Everything from the line containing "You are a computer-use agent. Image" through the line containing "This screenshot has height=825, width=1357." should be repeated exactly, and nothing else from the data.

- The data:
"""

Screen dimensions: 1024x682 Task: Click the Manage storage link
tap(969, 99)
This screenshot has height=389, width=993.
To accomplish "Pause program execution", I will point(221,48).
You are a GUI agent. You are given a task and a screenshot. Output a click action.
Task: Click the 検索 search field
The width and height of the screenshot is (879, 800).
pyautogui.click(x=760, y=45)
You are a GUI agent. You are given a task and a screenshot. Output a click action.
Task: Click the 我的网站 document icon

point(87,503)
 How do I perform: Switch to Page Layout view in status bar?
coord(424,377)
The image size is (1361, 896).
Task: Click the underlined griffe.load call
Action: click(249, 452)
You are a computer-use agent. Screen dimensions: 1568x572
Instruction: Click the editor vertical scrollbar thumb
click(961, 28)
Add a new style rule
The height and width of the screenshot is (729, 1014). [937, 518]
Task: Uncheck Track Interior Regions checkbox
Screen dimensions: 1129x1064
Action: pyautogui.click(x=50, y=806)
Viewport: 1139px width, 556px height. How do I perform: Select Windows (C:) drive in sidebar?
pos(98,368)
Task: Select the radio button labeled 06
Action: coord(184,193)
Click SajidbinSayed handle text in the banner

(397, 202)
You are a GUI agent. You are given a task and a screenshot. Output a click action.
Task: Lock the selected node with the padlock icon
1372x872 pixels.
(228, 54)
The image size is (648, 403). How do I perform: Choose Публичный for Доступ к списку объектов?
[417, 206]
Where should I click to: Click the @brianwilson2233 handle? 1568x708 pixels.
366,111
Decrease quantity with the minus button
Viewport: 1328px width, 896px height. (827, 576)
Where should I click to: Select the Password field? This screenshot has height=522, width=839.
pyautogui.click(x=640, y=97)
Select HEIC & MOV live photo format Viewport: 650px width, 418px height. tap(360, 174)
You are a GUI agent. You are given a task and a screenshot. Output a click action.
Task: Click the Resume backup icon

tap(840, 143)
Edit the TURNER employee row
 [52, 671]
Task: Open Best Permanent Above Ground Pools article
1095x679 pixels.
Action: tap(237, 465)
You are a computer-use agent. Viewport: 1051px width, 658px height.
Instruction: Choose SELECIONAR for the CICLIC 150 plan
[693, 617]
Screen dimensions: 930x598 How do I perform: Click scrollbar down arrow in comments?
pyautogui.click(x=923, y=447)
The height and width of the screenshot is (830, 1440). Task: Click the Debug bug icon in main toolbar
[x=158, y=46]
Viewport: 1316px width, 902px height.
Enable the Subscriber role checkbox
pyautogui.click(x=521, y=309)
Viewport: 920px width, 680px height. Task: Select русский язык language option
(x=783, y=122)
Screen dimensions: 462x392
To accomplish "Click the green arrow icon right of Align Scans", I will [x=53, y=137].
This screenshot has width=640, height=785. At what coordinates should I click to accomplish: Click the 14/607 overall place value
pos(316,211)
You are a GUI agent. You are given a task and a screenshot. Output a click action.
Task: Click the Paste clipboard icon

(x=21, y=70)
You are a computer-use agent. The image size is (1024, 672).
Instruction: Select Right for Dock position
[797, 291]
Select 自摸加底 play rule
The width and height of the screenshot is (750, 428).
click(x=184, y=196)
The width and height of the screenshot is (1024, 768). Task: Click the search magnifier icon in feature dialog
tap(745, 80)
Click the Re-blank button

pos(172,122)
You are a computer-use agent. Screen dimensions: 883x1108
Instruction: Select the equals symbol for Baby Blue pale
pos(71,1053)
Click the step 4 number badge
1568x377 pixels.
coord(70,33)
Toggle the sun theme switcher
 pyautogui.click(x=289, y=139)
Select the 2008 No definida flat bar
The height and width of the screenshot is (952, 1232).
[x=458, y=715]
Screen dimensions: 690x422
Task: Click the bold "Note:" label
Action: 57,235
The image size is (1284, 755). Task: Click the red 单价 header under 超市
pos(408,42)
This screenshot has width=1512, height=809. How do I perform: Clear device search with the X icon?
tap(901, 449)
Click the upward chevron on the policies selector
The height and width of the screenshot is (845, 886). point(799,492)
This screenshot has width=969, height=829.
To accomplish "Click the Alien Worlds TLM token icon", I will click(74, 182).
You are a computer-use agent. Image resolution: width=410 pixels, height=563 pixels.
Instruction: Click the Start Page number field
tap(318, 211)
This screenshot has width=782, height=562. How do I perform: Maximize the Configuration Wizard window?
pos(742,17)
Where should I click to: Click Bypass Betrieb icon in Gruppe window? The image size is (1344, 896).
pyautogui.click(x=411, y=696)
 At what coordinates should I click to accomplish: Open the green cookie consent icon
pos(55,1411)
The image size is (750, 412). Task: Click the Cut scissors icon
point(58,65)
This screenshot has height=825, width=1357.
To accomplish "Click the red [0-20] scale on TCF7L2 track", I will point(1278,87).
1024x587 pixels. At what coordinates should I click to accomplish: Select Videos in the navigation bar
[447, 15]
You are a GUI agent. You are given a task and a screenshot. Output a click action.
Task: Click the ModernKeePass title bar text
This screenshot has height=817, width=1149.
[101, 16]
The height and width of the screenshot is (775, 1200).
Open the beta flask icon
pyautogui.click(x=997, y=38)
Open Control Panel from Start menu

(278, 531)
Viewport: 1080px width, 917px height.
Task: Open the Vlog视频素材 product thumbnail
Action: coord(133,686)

"""

- Answer to this exercise:
You are a computer-use agent. Image resolution: width=410 pixels, height=563 pixels.
Instruction: Click the Start Page number field
tap(318, 211)
This screenshot has width=782, height=562. How do I perform: Maximize the Configuration Wizard window?
pos(742,17)
Where should I click to: Click Bypass Betrieb icon in Gruppe window? The image size is (1344, 896).
pyautogui.click(x=411, y=696)
 At what coordinates should I click to accomplish: Open the green cookie consent icon
pos(55,1411)
The image size is (750, 412). Task: Click the Cut scissors icon
point(58,65)
This screenshot has height=825, width=1357.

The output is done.